Setelah keputusan yang menguntungkan Hopwood, sekelompok legislator dan warga yang peduli memutuskan bahwa Universitas Texas tidak akan kembali ke akar segregasinya. Mereka mulai menyelidiki populasi sekolah pascasarjana Universitas Texas dan menemukan bahwa 75% siswa yang diterima berdasarkan “prestasi” hanya berasal dari 10% sekolah menengah atas di negara bagian tersebut. Sekolah-sekolah ini cenderung berada di pinggiran kota, berkulit putih, dan kelas menengah atau atas. Logika mereka adalah jika University of Texas diharapkan menjadi sekolah unggulan dan tempat di mana para pemimpin negara bagian akan dipilih, maka 10% siswa dari setiap sekolah menengah atas di negara bagian tersebut secara otomatis memenuhi syarat untuk mendapatkan akses. Jadi Rencana Sepuluh Persen Texas disahkan oleh badan legislatif dan Gubernur Bush menandatanganinya menjadi undang-undang.
Hal ini bermula dari keprihatinan terhadap keberagaman ras, namun ternyata kelas sosial juga merupakan inti permasalahannya. Undang-undang tersebut akhirnya disahkan karena seorang legislator republik konservatif memilih undang-undang tersebut ketika dia mengetahui bahwa tidak satu pun dari konstituennya, yang berkulit putih dan miskin atau kelas pekerja, telah diterima dalam putaran sebelumnya. Jadi, standar “meritokratis” menghalangi kaum miskin dan kelas pekerja kulit putih, terutama masyarakat miskin di pedesaan. Banyak orang khawatir jika nilai SAT dihilangkan sebagai penanda, maka nilainya akan turun. Namun, mereka yang masuk berdasarkan rencana Sepuluh Persen memiliki nilai tahun pertama yang lebih tinggi.
RP: Tadi tadi Anda bilang bahwa ras dijadikan umpan.

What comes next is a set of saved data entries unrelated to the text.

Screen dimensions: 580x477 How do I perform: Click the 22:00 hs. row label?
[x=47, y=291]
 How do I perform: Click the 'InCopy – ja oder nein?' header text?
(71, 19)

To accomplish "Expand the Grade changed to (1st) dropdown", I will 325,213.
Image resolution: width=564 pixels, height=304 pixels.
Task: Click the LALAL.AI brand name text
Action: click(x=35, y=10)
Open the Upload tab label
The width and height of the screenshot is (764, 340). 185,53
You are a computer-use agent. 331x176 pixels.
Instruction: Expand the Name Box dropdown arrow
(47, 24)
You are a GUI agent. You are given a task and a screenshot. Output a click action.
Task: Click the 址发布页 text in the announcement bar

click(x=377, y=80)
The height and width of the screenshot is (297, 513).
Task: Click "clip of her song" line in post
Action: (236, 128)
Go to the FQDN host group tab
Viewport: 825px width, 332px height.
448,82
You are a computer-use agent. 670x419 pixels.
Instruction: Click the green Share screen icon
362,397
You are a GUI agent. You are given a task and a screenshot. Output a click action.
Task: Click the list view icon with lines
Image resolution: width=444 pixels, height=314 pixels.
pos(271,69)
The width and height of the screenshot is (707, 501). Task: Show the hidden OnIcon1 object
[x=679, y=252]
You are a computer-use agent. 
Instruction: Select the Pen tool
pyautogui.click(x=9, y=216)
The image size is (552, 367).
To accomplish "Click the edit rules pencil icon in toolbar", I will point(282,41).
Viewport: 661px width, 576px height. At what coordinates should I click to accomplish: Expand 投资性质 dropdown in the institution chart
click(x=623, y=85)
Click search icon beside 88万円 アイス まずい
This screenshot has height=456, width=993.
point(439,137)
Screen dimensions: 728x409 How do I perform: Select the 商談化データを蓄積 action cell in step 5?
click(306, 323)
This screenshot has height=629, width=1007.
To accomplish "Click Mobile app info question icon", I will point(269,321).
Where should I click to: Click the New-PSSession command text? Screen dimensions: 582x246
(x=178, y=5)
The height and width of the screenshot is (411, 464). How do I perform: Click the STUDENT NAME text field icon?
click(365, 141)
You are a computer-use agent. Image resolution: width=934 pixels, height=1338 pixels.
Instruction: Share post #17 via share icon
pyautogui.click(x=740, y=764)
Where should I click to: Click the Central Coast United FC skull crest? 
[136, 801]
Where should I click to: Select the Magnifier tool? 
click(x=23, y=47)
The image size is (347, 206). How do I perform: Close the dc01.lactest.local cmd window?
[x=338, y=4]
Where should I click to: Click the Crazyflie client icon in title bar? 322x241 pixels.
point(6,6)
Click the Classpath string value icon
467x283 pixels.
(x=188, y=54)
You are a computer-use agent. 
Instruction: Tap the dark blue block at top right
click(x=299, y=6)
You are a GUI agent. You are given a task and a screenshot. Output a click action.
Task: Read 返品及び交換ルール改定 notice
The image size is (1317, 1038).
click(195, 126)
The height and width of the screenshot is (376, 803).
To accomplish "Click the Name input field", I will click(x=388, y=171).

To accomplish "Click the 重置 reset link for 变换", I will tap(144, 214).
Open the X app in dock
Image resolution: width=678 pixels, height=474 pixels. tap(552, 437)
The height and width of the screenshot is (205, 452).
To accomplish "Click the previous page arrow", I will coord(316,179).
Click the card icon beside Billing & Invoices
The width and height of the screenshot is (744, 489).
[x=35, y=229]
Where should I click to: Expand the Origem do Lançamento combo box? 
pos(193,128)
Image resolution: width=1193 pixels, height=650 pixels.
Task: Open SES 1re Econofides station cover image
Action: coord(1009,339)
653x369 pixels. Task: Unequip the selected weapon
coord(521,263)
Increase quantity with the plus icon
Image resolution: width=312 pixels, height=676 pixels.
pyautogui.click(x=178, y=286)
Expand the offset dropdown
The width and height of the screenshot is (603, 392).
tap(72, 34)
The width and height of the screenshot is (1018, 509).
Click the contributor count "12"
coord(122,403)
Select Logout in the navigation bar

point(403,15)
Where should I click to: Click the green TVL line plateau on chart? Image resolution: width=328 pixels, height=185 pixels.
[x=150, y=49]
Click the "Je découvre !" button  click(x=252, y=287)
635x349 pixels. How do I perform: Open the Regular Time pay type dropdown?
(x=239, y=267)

LG: Ras digunakan sebagai umpan bagi kelas, mengarahkan kelas pekerja dan masyarakat kulit putih miskin untuk menantang Tindakan Afirmatif, dan untuk menantang integrasi Sekolah Menengah Atas. Faktanya, standar meritokratis, yang memihak pada kelompok kaya, telah menghalangi mereka. Sering kali, masyarakat kulit putih miskin dan kelas pekerja bersedia untuk bergabung dengan masyarakat kulit putih kelas atas dan menengah karena kelas tidak dikaburkan sementara ras cukup terlihat. Orang-orang berpikir bahwa jika ada orang yang bisa sukses, jika orang-orang kulit putih lainnya bisa sukses, maka mereka juga bisa sukses, karena mereka pantas mengklaim bahwa mereka adalah individu yang beroperasi tanpa memperhatikan kondisi latar belakang.
RP: Lalu bagaimana latar belakang mahasiswa kulit berwarna yang kuliah di universitas elit?
LG: Banyak siswa yang diterima melalui Tindakan Afirmatif tidak jauh berbeda dengan mereka yang diterima melalui standar prestasi konvensional karena sekolah sangat berkomitmen terhadap terbitan tahunan US News dan World Report yang memberi peringkat pada institusi pendidikan berdasarkan nilai ujian standar siswanya.
Di sekolah-sekolah Ivy League, sebagian besar orang Latin dan kulit hitam adalah kelahiran asing dan tidak mengidentifikasi diri dengan komunitas kulit berwarna yang lahir di Amerika Serikat. Saya tidak berargumentasi bahwa pelajar internasional tidak boleh memiliki akses ke institusi-institusi Amerika. Namun, hal yang penting adalah bahwa pada tahun 70an dan 80an, warga kulit hitam dan Latin yang masuk melalui Affirmative Action datang dari komunitas miskin di AS dan bersemangat untuk kembali ke komunitas tersebut dan melakukan angkat beban seiring dengan kemajuan mereka. Saat ini, sekolah lebih mementingkan penerimaan orang-orang yang memiliki nilai SAT tinggi yang akan meningkatkan status mereka daripada merekrut pemimpin. Pendidikan sedang berubah dari sebuah kesempatan bagi siswa untuk bereksplorasi dan berkembang menjadi institusi yang dipenuhi dengan pemeringkatan. Pendidikan hanya sekedar memberikan kredensial untuk mendapatkan pekerjaan bergaji tinggi dibandingkan melatih masyarakat untuk mewujudkan demokrasi yang berkembang.
Rebecca Parrish adalah pekerja magang Dollars & Sense pada musim panas 2005.
ZNetwork didanai semata-mata melalui kemurahan hati para pembacanya.